Panaccione (2002)4 described the clinical course of 6 patients who experienced a delayed-type hypersensitivity reaction following a repeat infusion of REMICADE after a period of no REMICADE treatment.

  • The reactions occurred at a median of 28 weeks (range, 12-48 weeks) following the initial infusion of REMICADE (dose not reported).
  • All patients were treated with a 1-week course of corticosteroids to manage their symptoms.
  • Five of the 6 patients were retreated with REMICADE and were given a 3-day short course of corticosteroid prophylaxis, with the first dose given the day prior to the infusion. All 5 patients tolerated retreatment with REMICADE using this prophylactic regimen. In addition, patients were able to achieve a clinical response, lasting a median of 18 weeks (range, 6-30 weeks).
  • Of the 5 patients, 3 continued to receive REMICADE every 6-8 weeks under the cover of corticosteroid prophylaxis. Additionally, response/remission was maintained without any adverse events.

LITERATURE SEARCH

A literature search of MEDLINE®, EMBASE®, BIOSIS Previews®, and DERWENT® (and/or other resources, including internal/external databases) was conducted on 04 October 2023. Summarized in this response are retrospective studies that evaluated the incidence of DHR after the administration of REMICADE.

REFERENCES

1. REMICADE (infliximab) [Prescribing Information]. Horsham, PA: Janssen Biotech, Inc;https://www.janssenlabels.com/package-insert/product-monograph/prescribing-information/REMICADE-pi.pdf.
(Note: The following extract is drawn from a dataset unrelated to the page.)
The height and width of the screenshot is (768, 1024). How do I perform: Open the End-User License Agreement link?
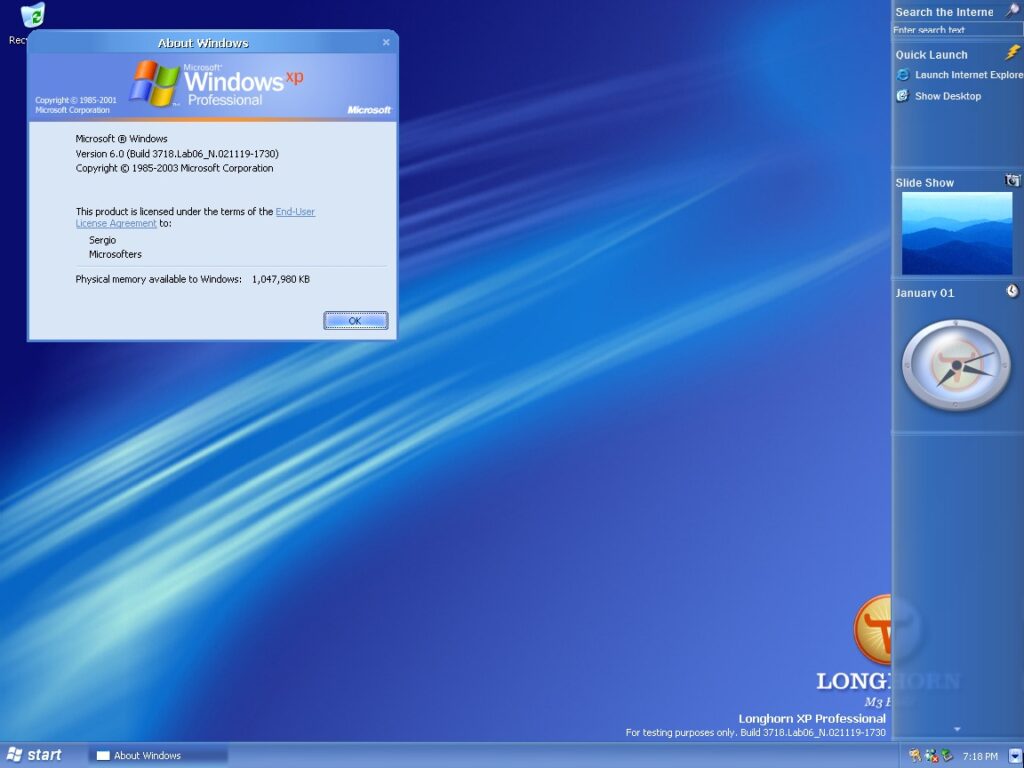[294, 211]
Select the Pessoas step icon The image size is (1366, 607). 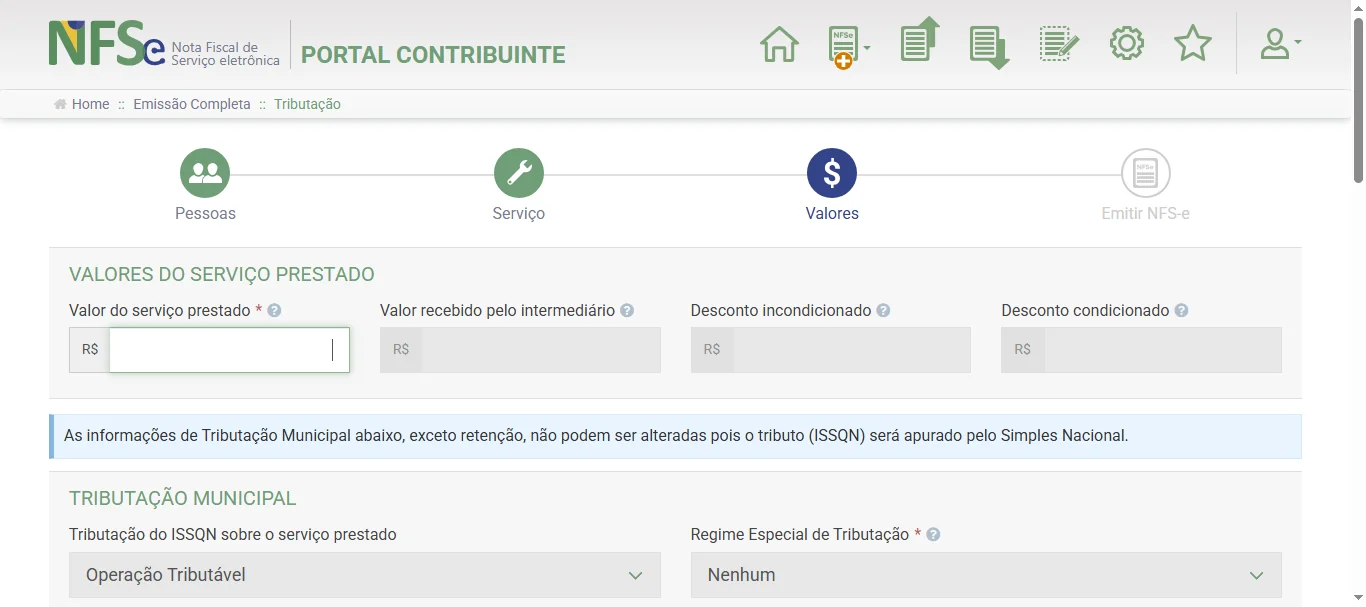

2. Bonner G, Cruz-Correa M. Delayed hypersensitivity reactions following infliximab infusion. Analysis of Risk Factors. Abstract presented at: Digestive Disease Week; May 16-19, 2004; New Orleans, LA.

3. Cheifetz A, Smedley M, Martin S, et al. The incidence and management of infusion reactions to infliximab: a large center experience. Am J Gastroenterol. 2003;98(6):1315-1324.

4. Panaccione R. Overcoming “delayed-type hypersensitivity reactions” in patients receiving repeated doses of infliximab: A report of 5 cases. presented at: Digestive Disease Week; May 19-22, 2002; San Francisco, CA.